01 ag. Todo embarazo no es un proyecto de hijo o hija
Hace algo más de dos años participaba como ponente en unos de los periódicos congresos sobre el Síndrome de Down, que en ese caso lleva el título de “La conquista de la dignidad”. Hablamos de las actitudes profesionales, de la tendencia a considerar a esos niños y niñas (como a otros muchos) más como objetos a proteger que como sujetos activos de derechos. Situamos la singularidad de cada persona que padece ese síndrome y la desigualdad que nace del diagnostico y de la privación de oportunidades. Al final, uno de los participantes vino a plantear un curioso dilema: ¿si tan maravillosos, diferentes y singulares son los chicos y chicas con síndrome de Down, por qué existe el consejo y la posibilidad de abortar? ¿Por qué se considera una malformación del feto y no una futura diferencia?
Recupero hoy las notas de mi respuesta, emocional y éticamente alterado, ante la deshumanizada barbarie de la propuesta del ministro Gallardón para prohibir y complicar la interrupción de un embarazo cuando el feto tiene malformaciones. Había escrito, en el libro “El lugar de la infancia” un capítulo titulado “Para que los derechos no queden discapacitados”, fruto de mi trabajo para garantizar los derechos de los niños y niñas que, con diversas discapacidades, deben seguir contando con las mismas oportunidades y contesté, echando mano de ese bagaje, más o menos lo que ahora resumo.

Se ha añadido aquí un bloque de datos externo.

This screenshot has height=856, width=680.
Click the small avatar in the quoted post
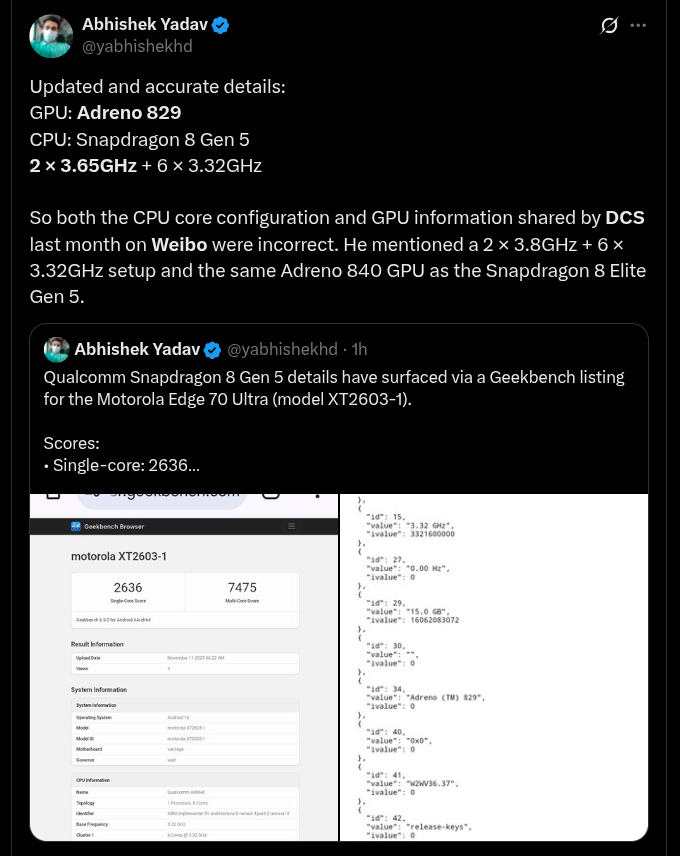56,349
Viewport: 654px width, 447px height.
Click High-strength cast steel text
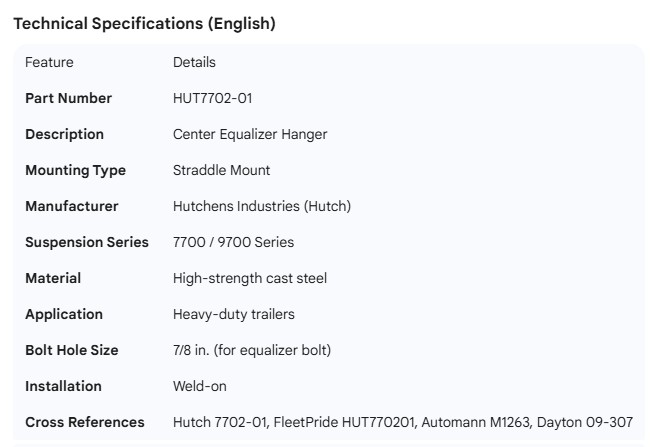[250, 278]
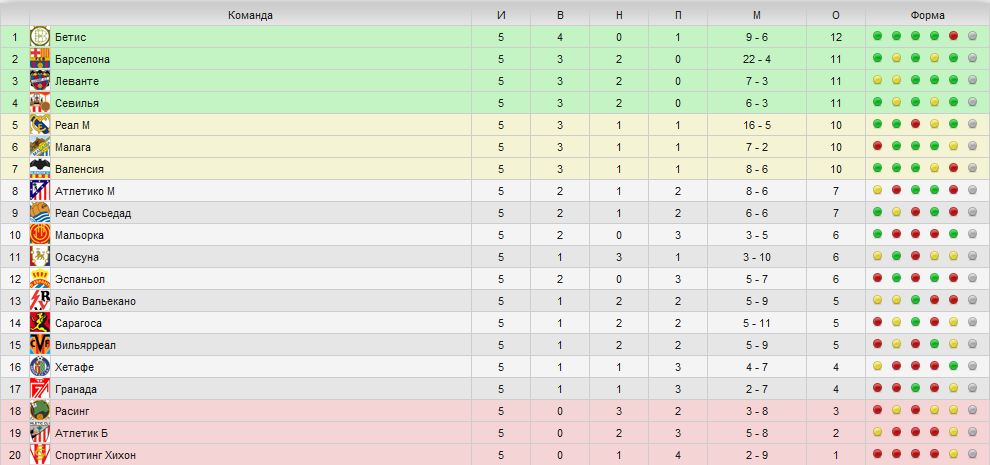Sort by the М goals column
Viewport: 990px width, 465px height.
[756, 15]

Al margen de la discusión, que ya deberíamos dar por superada, de cuando un conjunto de células en desarrollo debe ser considerado un ser humano diferenciado y singular, hablando en términos de derechos de la infancia, creo que se confunden interesadamente dos planos. Se habla sólo de algunos derechos y no de otros.
Por un lado, tenemos los derechos que tienen que ver con las oportunidades, con el garantizar estímulos y apoyos para hacer posible su presente infantil y su futuro adulto. Derechos que, curiosamente, la derecha antiabortista niega porque siempre habla de mérito y de beneficencia bondadosa. Vienen a decir: aunque nazcan discapacitados no importa, ya seremos buenos católicos y les ayudaremos mientras dios quiera que vivan.

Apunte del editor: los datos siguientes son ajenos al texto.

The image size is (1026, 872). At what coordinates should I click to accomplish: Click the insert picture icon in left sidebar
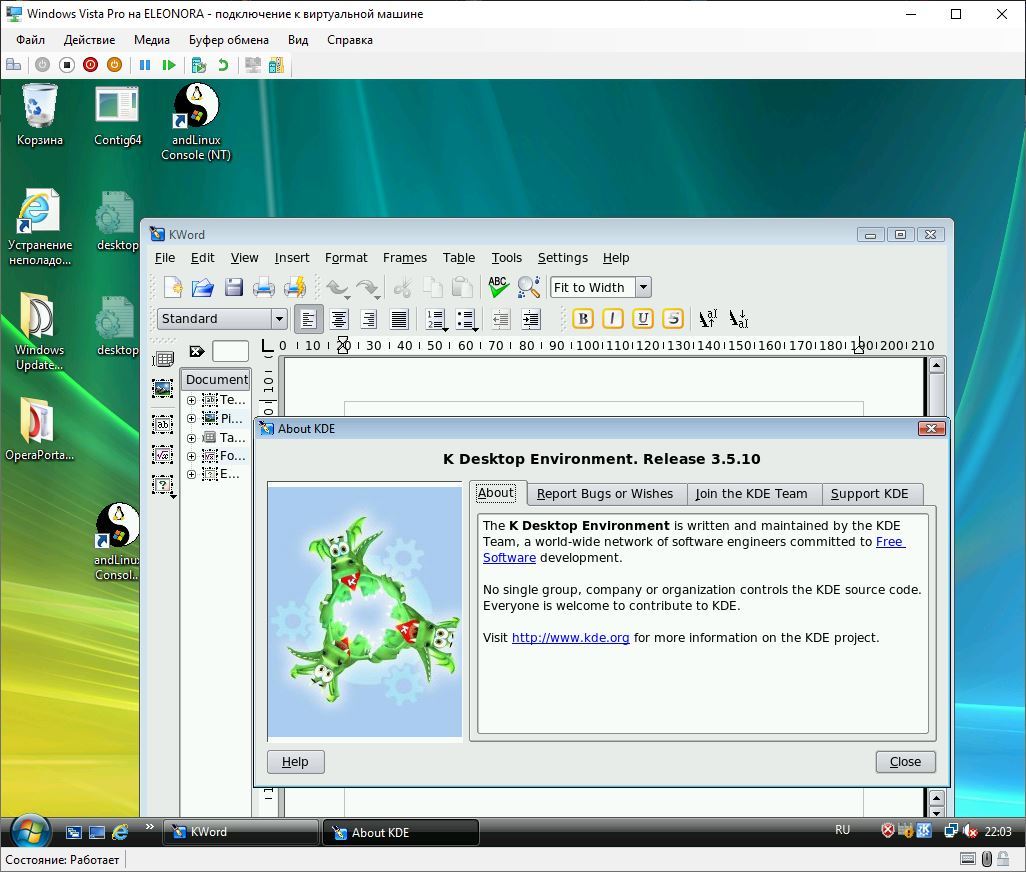click(162, 389)
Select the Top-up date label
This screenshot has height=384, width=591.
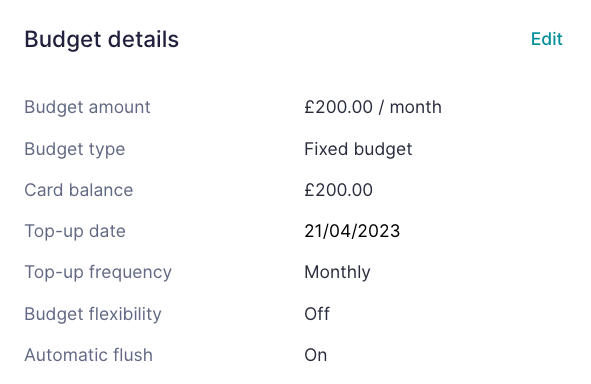click(75, 231)
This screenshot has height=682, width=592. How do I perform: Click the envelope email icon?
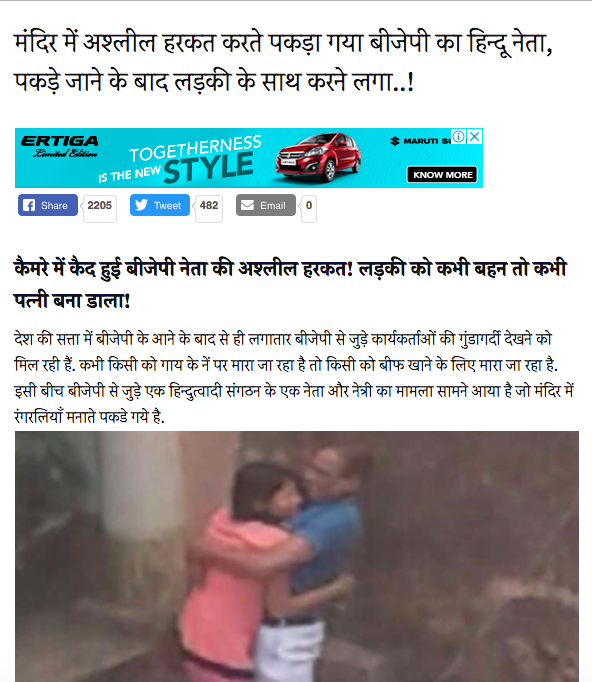(247, 205)
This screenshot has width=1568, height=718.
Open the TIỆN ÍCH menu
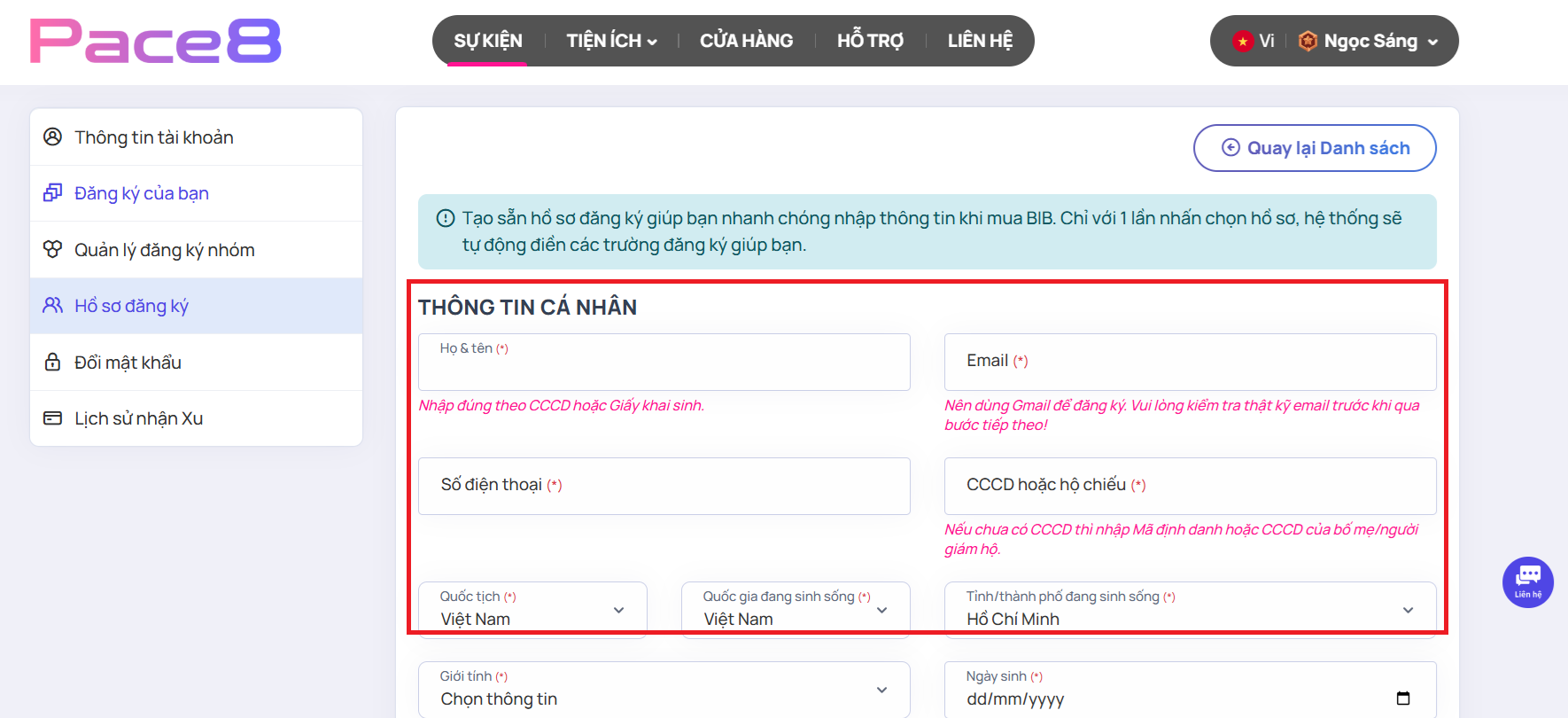click(x=611, y=41)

Pero queda otro plano, son los derechos afectivos, sociales, de relación. Hacer nacer un hijo es, en primer lugar, una decisión de vinculación, de aceptar que las vidas del padre y la madre estarán vinculadas a la del hijo. Los niños y las niñas tienen derecho a sentir que importan a alguien, que son queridos y serán acompañados. La vinculación es un largo proceso que la madre y el padre han de construir antes y después de nacer. La vinculación no se impone. En todo caso se ayuda a construir. El futuro de un niño empieza en el presente de unos padres que quieren verlo nacer y vincularse a él. Con la discapacidad grave eso es especialmente difícil y frágil y hay que permitir al grupo familiar, a la madre, sin inconvenientes ni dificultades ni dilemas fuera de lugar, que no quieran llegar a ser padres y madres de esa manera.
Tampoco estaría de más considerar los derechos de identidad y singularidad de los niños y niñas. Conviene hacer el esfuerzo de situarnos dentro de la discapacidad (sentir como ellos y ellas sienten) y preguntarnos por qué alguien nos hizo nacer así. Por mucho que hablemos de discapacidad y diferencia, por mucho que hagamos feliz su vida, cuando sus condiciones personales son profundamente inhabilitantes y dependientes, no podemos dejar de pensar que, si hubieran podido escoger, a lo mejor no querían esa vida.
Todo embarazo no es un proyecto de hijo o hija y debemos permitir siempre a la madre que, antes de que se convierta en un ser, en un ser no deseado, decida.